= Theodore E. Cummings =

Austrian-born American diplomat

Theodore E. Cummings (December 25, 1907 – March 30, 1982) was an Austrian-born American diplomat. A non-career appointee, he served as the American ambassador extraordinary and plenipotentiary to Austria until his death on March 30, 1982.

A longtime friend of Ronald Reagan, Cummings was considered a member of his Kitchen Cabinet.
He had known Reagan for a long time before he became president.

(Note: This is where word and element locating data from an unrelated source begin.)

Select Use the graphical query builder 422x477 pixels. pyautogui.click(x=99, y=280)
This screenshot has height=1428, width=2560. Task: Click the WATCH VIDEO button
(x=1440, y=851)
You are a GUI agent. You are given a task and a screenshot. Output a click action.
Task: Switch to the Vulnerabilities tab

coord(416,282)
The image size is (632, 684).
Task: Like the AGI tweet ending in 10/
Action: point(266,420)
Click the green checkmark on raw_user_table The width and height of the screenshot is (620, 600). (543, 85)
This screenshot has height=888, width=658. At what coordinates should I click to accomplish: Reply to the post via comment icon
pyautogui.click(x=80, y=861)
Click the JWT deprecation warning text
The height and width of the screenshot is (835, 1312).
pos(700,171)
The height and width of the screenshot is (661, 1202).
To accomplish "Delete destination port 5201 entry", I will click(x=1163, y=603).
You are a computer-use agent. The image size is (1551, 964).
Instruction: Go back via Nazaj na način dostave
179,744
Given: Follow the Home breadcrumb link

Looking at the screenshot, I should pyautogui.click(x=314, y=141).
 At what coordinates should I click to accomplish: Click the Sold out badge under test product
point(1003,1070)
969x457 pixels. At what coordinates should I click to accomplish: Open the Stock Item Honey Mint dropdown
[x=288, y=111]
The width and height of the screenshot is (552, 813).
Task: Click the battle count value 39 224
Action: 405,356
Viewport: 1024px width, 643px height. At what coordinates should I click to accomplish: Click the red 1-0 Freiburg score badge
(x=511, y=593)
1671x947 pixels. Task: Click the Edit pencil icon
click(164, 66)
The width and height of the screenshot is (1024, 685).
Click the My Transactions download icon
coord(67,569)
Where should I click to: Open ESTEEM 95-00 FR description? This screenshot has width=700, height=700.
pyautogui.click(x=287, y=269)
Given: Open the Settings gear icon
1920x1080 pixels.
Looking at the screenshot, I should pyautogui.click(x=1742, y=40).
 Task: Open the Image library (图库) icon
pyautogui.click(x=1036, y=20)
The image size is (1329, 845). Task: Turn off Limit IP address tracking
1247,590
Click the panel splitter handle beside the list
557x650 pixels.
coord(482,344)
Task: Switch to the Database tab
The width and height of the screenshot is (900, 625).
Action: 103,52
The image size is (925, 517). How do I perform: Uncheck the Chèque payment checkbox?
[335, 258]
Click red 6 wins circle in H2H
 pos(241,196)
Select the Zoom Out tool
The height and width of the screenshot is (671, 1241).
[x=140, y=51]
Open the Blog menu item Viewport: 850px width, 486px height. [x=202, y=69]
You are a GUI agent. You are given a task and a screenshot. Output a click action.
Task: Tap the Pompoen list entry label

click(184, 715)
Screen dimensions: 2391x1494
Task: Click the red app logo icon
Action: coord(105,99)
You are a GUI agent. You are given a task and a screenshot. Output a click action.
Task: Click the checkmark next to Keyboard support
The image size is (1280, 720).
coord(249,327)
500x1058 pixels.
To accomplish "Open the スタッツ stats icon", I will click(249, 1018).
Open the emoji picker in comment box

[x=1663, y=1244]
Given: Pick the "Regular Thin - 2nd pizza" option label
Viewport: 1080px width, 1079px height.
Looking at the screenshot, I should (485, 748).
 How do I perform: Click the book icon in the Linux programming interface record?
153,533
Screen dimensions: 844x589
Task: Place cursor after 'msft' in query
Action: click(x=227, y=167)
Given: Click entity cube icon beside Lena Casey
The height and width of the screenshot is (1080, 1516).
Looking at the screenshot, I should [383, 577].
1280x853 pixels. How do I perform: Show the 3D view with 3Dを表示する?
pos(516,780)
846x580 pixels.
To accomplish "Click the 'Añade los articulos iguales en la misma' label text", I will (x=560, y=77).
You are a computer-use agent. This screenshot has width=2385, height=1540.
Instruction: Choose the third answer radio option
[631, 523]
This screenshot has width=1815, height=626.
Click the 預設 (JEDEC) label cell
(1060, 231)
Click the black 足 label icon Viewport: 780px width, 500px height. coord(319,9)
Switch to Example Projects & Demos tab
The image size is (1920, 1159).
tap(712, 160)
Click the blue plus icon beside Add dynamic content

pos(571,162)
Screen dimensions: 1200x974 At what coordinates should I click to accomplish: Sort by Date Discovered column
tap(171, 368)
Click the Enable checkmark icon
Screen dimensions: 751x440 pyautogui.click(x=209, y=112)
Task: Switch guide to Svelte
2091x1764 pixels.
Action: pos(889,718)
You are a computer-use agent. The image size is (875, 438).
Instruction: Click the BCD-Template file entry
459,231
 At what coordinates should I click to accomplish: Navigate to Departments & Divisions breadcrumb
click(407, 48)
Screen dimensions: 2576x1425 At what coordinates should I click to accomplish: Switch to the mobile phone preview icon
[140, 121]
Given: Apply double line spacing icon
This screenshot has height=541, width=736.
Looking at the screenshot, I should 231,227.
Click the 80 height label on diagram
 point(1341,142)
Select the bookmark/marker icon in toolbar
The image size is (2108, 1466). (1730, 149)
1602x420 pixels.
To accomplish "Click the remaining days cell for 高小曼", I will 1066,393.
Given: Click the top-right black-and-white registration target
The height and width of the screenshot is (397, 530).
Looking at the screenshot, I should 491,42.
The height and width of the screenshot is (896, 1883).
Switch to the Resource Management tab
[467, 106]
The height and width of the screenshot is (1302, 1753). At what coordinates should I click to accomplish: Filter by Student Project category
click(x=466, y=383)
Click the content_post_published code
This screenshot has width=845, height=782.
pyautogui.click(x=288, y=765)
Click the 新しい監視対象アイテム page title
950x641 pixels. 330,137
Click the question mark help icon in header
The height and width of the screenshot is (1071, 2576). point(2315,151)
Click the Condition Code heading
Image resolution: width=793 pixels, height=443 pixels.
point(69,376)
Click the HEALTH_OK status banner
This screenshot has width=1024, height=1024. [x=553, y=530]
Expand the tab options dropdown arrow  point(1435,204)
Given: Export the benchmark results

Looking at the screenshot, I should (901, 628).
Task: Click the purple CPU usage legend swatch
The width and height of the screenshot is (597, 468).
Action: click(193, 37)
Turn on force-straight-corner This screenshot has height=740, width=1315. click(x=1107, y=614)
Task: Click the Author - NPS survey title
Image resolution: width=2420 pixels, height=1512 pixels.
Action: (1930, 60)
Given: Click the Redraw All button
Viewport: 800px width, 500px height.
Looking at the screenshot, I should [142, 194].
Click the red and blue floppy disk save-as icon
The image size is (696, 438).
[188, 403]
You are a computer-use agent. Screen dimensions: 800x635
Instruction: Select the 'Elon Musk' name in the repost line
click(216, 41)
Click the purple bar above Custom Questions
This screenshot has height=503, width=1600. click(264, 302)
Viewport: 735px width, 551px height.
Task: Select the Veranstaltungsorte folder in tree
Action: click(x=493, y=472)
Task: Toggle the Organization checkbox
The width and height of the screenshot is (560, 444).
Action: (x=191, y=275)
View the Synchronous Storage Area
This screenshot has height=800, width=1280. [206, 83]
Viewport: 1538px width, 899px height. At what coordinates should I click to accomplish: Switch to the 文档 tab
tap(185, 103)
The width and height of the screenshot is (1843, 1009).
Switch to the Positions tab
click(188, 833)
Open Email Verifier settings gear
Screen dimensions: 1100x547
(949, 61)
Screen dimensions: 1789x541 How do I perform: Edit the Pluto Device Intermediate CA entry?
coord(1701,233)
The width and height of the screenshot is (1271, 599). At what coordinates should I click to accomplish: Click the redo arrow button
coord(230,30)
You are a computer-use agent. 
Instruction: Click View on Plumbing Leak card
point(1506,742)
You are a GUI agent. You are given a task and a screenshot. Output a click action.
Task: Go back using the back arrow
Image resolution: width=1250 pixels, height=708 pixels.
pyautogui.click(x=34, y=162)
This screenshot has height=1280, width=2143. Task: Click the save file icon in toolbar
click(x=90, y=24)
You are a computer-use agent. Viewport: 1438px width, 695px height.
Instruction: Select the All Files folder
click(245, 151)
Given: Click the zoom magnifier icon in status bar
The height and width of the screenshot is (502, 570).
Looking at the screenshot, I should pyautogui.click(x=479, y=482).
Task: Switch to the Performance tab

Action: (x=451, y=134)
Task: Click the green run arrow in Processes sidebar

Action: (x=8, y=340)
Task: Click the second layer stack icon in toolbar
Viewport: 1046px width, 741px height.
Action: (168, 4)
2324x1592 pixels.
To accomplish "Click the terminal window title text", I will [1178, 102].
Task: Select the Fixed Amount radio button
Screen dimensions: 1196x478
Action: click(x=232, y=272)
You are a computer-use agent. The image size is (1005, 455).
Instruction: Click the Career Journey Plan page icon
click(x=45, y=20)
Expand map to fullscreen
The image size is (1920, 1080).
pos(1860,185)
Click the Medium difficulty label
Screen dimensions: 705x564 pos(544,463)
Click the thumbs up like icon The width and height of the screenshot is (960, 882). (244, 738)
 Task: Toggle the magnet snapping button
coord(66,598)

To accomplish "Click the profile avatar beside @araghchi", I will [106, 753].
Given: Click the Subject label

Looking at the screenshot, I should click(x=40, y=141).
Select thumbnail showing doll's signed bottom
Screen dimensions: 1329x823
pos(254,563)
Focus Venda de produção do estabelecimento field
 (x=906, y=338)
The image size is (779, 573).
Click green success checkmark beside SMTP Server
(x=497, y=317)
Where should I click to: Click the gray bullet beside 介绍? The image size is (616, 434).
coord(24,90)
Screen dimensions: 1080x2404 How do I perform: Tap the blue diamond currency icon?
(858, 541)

Cummings had served in Reagan's governor administration as commissioner of the California Commission on Judicial Qualification, California Hospital Commissioner and as a member of the Commission on Health Services Industry of the Cost of Living Council.

==Biography==
Cummings was a native of Austria. He was a resident of Beverly Hills, California, at the time of his death from cancer at Cedars-Sinai Medical Center. He was Chairman of Cedars-Sinai from 1954 until his appointment as Ambassador. Prior to that, he opened the first Food Giant supermarket, in 1944, in Long Beach and then went on to build and develop a string of stores called Builders Emporiums. He sold his holdings in 1968 for $52.5 million to Vornado Inc., of Garfield, New Jersey. Cummings died in Los Angeles, California on March 30, 1982, at the age of 74.